• **INSTRUCTIONS TO FOLLOW**: From the line containing "Given: Click the Aven logo in the footer" through the last line of the records below, output every line exactly, both ends included, except the pictures.
════════════════
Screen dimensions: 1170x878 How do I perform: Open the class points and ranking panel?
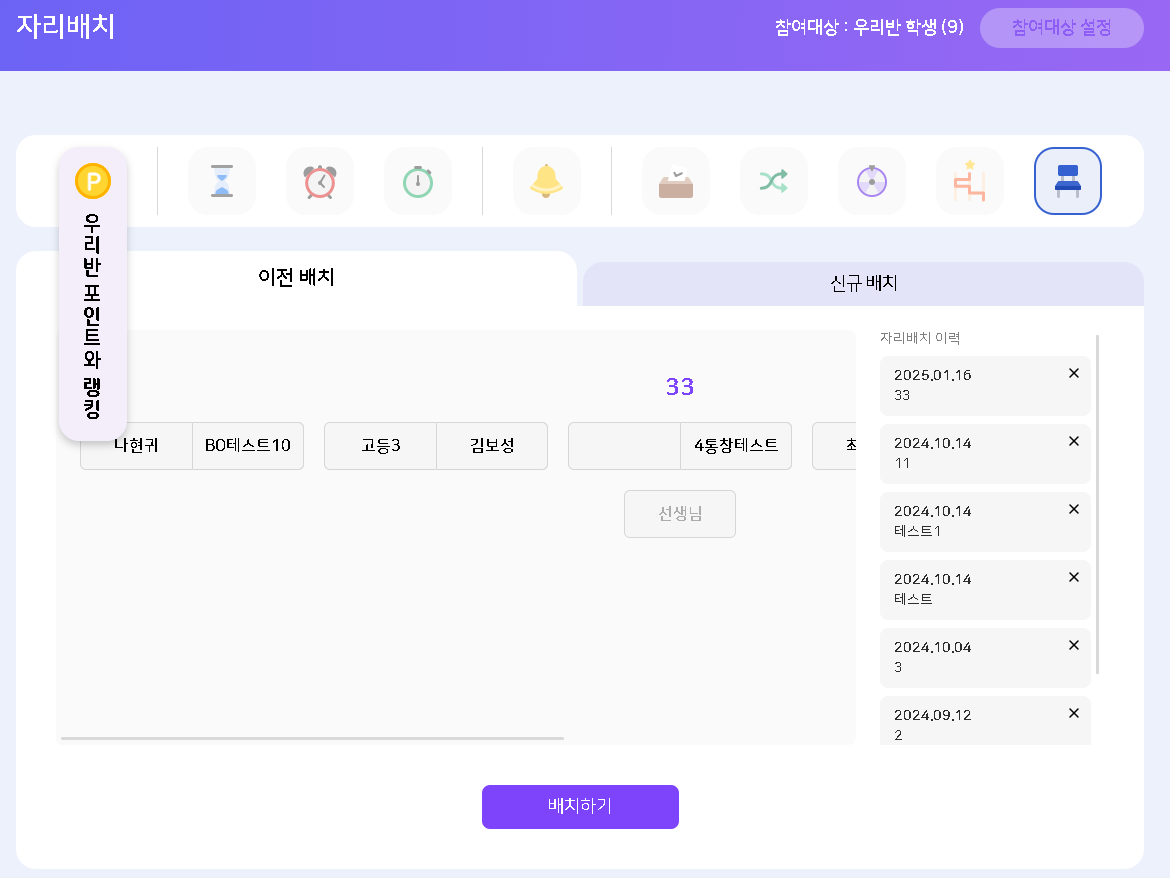pyautogui.click(x=93, y=294)
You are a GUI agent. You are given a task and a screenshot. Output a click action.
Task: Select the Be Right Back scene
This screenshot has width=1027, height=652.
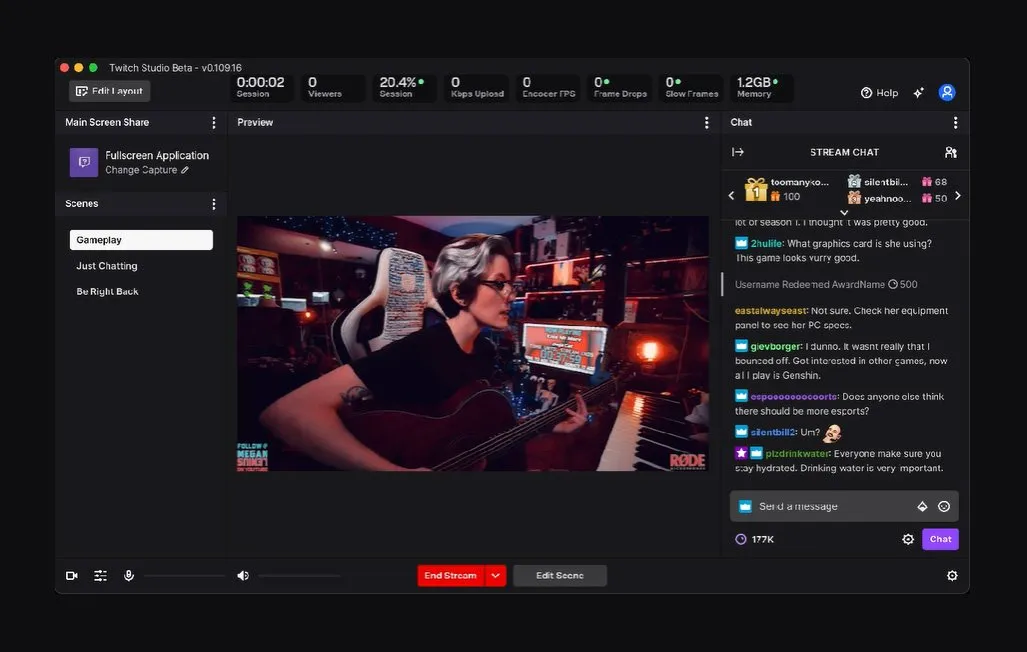107,292
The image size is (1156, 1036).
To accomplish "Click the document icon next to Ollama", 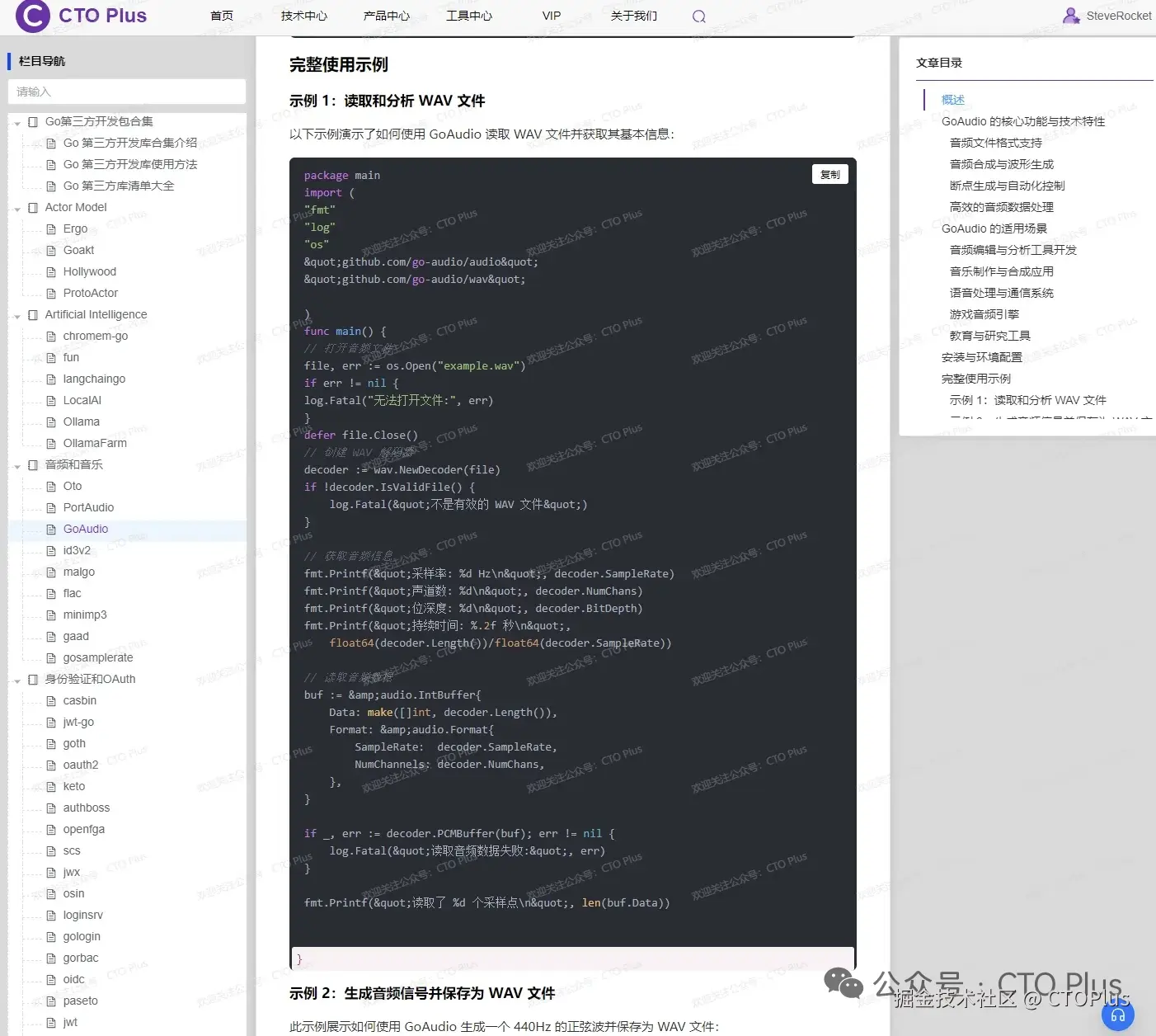I will (x=51, y=421).
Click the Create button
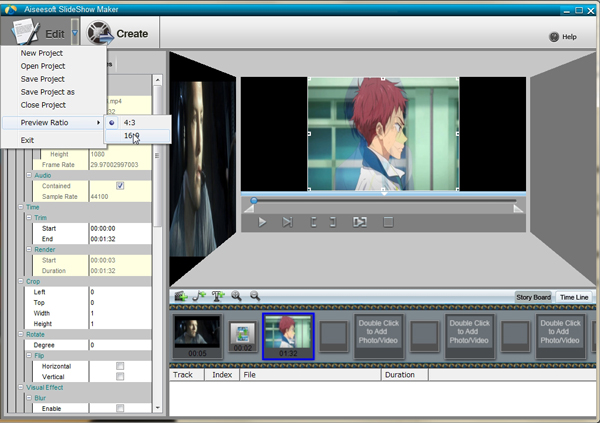Viewport: 600px width, 423px height. (x=118, y=33)
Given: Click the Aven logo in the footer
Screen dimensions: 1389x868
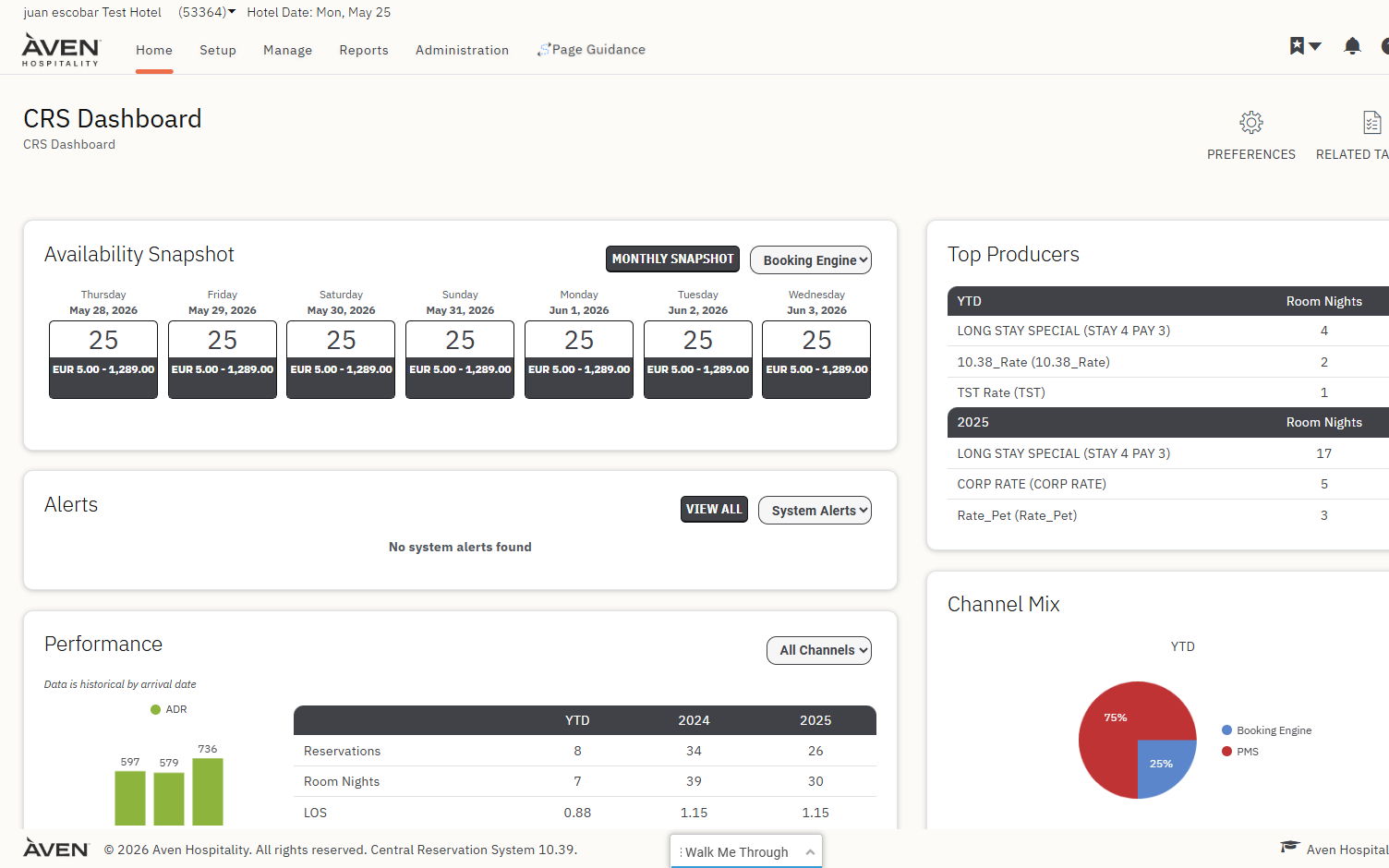Looking at the screenshot, I should click(55, 849).
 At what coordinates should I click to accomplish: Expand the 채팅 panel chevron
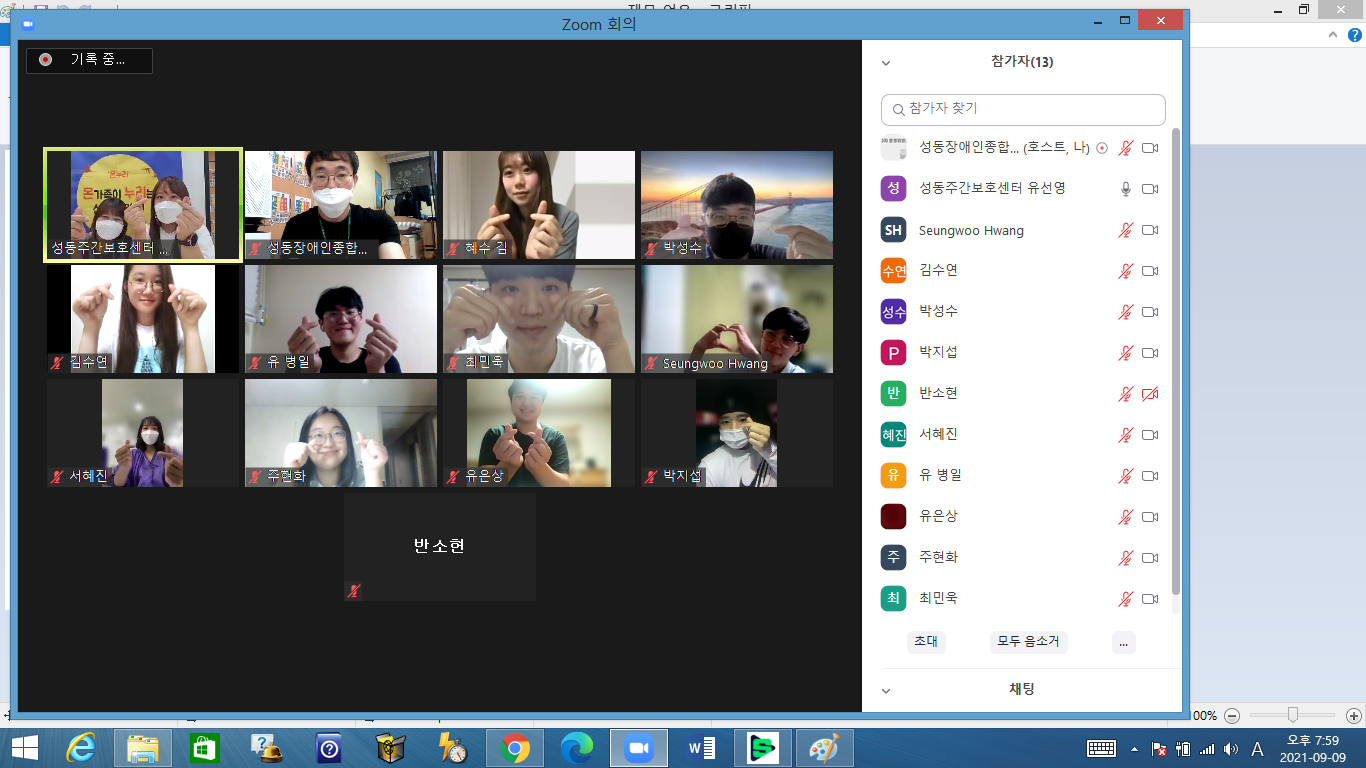886,691
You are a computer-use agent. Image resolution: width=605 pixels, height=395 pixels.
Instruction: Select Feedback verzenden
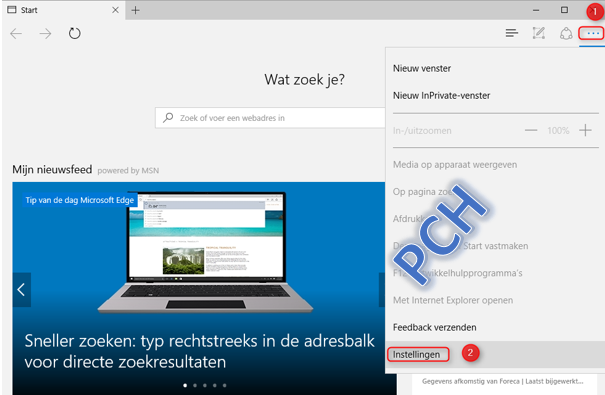click(x=434, y=327)
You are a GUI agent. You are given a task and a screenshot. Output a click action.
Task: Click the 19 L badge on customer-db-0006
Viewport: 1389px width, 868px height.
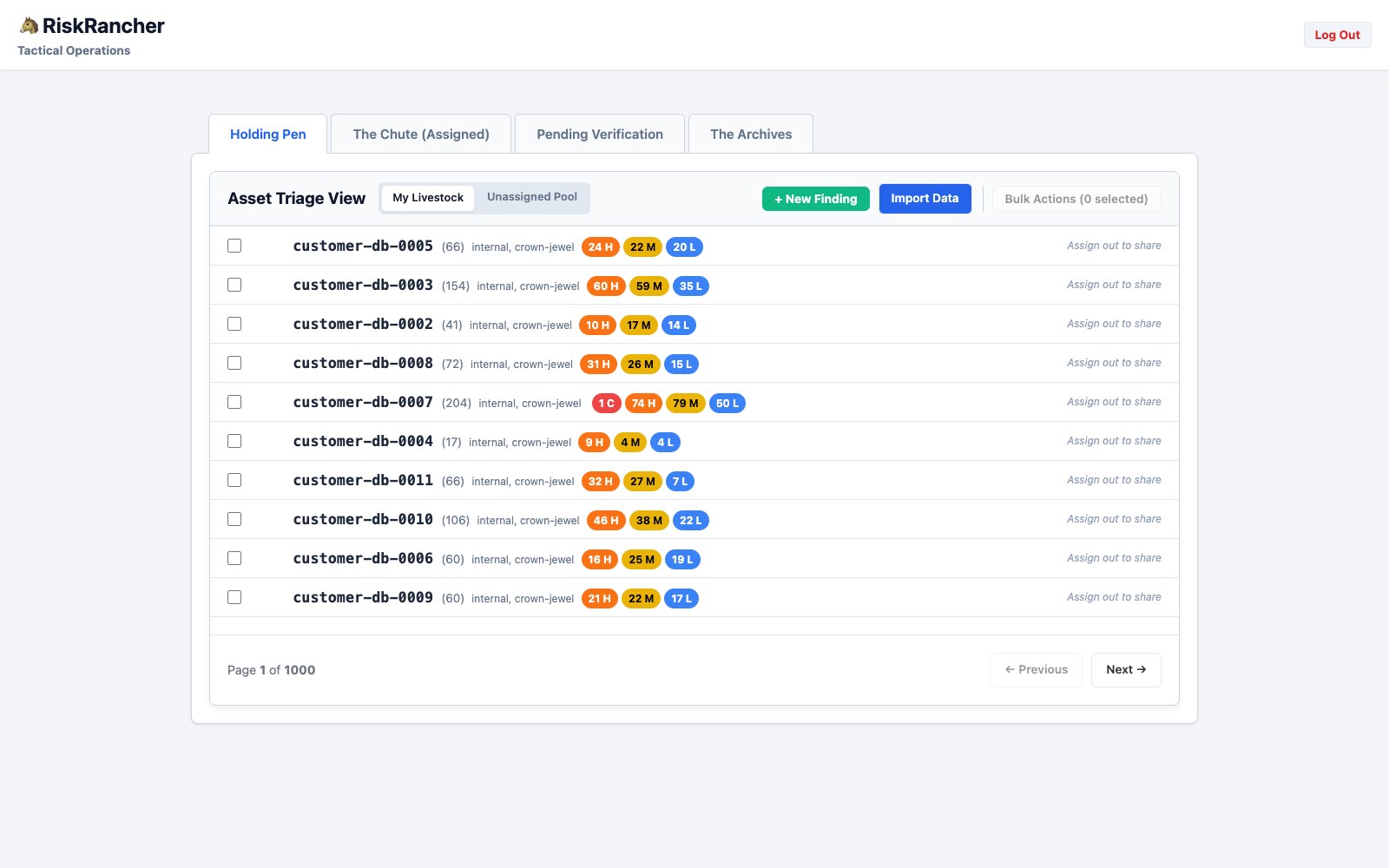682,559
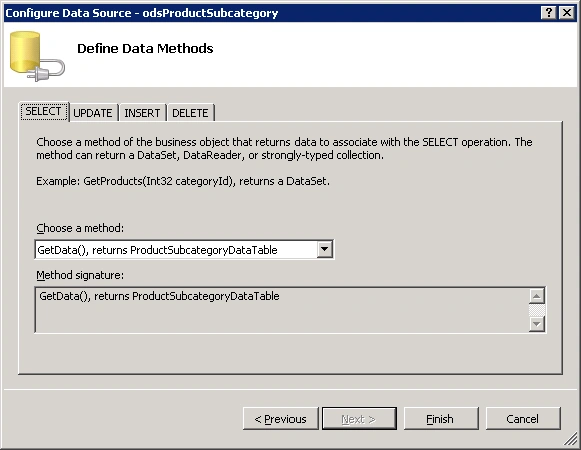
════════════════
• **RESPONSE BOX**:
Given: Click the Aven logo in the footer
Screen dimensions: 1389x868
Looking at the screenshot, I should click(55, 849).
 At what coordinates should I click to accomplish: Expand the 채팅 panel chevron
886,691
You are a computer-use agent. Image resolution: width=605 pixels, height=395 pixels.
Instruction: Select Feedback verzenden
click(x=434, y=327)
You are a GUI agent. You are given a task and a screenshot. Output a click action.
Task: Click the 19 L badge on customer-db-0006
Viewport: 1389px width, 868px height.
682,559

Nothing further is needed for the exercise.